Employing interfaces to design polyether-based carbon capture membranes

Promovendus/a: Daan Van Havere

Promotor(en): Prof. dr. ir. Ivo Vankelecom, Mevrouw Rhea Verbeke

Reducing carbon dioxide (CO₂) emissions originating from burning fossil fuels is imperative in addressing climate change. Next to a transition towards sustainable energy sources and a more efficient use of energy, post-combustion carbon capture and storage presents itself as a promising method to achieve these emission reductions. In post-combustion carbon capture and storage, CO₂ is directly removed from exhaust gases from high-emission sources (e.g., powerplants) and subsequently stored or used. One of the major challenges associated with this process lies in separating CO₂ from the other exhaust gases (mostly nitrogen) in a cost-effective way. Membrane gas separation has emerged as one of the leading technologies for this separation, relying on the ability of the membrane to allow CO₂ to pass through it while blocking passage of other gases. However, because of the large volume of the exhaust gas streams and their low CO2 concentrations, development of membranes with high CO2 transport rates (permeance) and a moderately high ability to distinguish between CO2 and other gasses (selectivity) is needed.

Developing membranes with these performance characteristics entails both optimizing the materials used to form the membranes, as well as minimizing the membrane thickness. A particularly interesting polymer material for post-combustion carbon capture membrane development is crosslinked poly(ethylene oxide) (XLPEO), as it has both a high CO₂/N2 selectivity and a high intrinsic CO2 transport rate (permeability) due to its “CO₂-philic” ether functional groups and high polymer chain flexibility. However, XLPEO’s crosslinked structure makes it difficult to dissolve, which complicates the process of forming it into thin membrane films. The recently invented interfacial initiation of polymerization (IIP) method, developed for the synthesis of liquid filtration membranes, offers a potential solution to this processability challenge, as IIP results in the formation of a thin intrinsically crosslinked polymer on the interface of two immiscible liquids. During IIP epoxide monomers are polymerized by forming ether bonds, resulting in a poly(epoxyether) polymer with a similar structure to XLPEO, thus making it an interesting material for CO2 capture membranes. Therefore, this dissertation had the twofold goal of: (1) proving IIP can be used to prepare thin PEE membranes for gas separation (carbon capture) applications and (2) developing a synthesis-structure-gas separation performance relationships for these PEE membranes.

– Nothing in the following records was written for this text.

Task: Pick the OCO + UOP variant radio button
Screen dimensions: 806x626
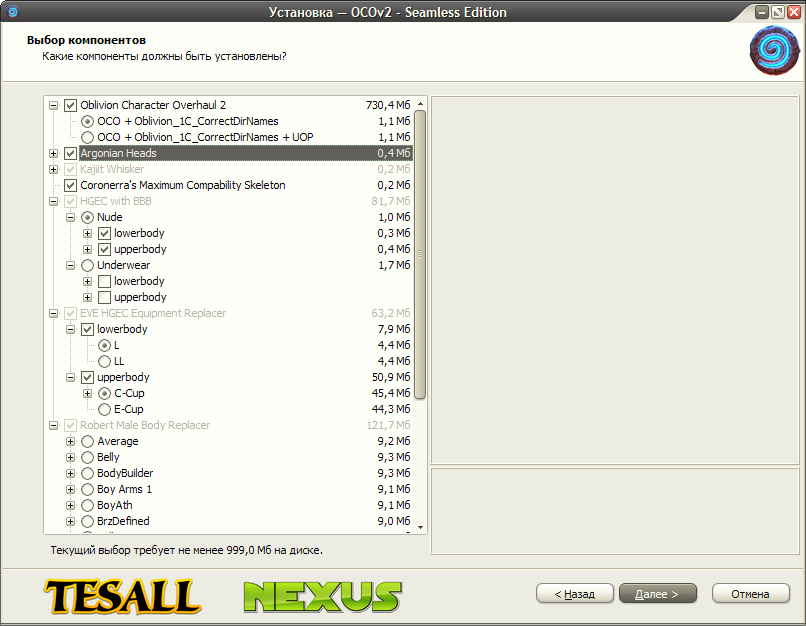Action: click(x=87, y=137)
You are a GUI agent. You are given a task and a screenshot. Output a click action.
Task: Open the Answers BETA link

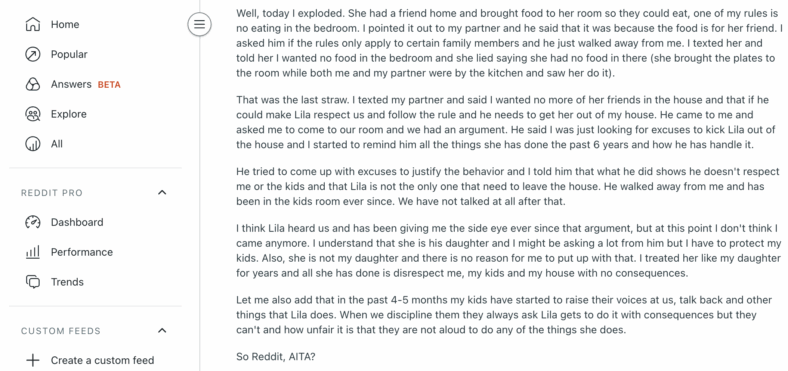(95, 84)
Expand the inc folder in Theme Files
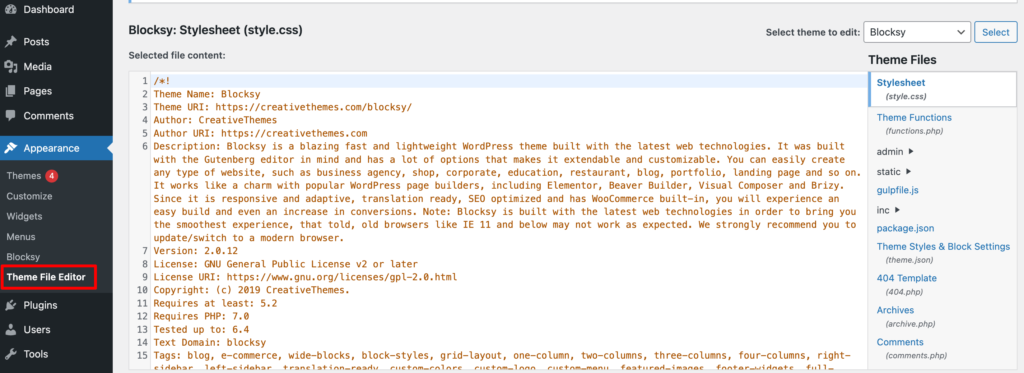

Firstly, successfully prepared thin-film PEE membranes made from poly(ethylene oxide) containing epoxide monomers proved that the IIP method could be used to produce gas separation membranes. Variation of the preparation conditions allowed tuning of the PEE membrane chemical structure and resulted in multiple membranes with a high CO2/N2 selectivity, but also a limited CO2 permeance, originating from pore impregnation. The pore impregnation issue was addressed by changing the epoxide monomer to the hydrophobic and bulky G-POSS, resulting in thin film membranes with a three to six times higher permeance. However, although pore impregnation issues were reduced, they could not be completely averted. Additional in-depth analysis of the G-POSS membranes revealed that increased incorporation of the amine initiator in the PEE structure, reduced the overall gas permeance, enhanced size selectivity, and boosted CO2 permeance in humid conditions, emphasizing its role in controlling gas separation properties of the membrane. The development of a synthesis procedure for self-standing (dense) PEE membranes allowed further investigation of the importance of initiator incorporation on membrane gas separation performances, as for these membranes the PEE permeability could be directly measured and the membrane initiator content could be directly controlled through adjusting the epoxide-amine ratio. Self-standing membranes prepared from the monomer EO-G-POSS revealed higher initiator incorporation resulted in membranes with an unusually high CO2 affinity at lower pressure and a decreased CO2 permeability, whilst changes in initiator incorporation left CO2/N2 selectivity largely unaffected. Importantly, these self-standing membranes proved that the intrinsic gas separation properties of PEE membranes are promising. To conclude, a new preparation strategy for thin film supported liquid gas separation membranes, referred to as interfacial transport (IT), was developed, inspired by the aforementioned pore impregnation issues. The IT method relies on the transfer of a selective compounds across a liquid-liquid interface to form a supported liquid membrane and allowed for a fast and material-efficient preparation of SLM with promising pressure stability.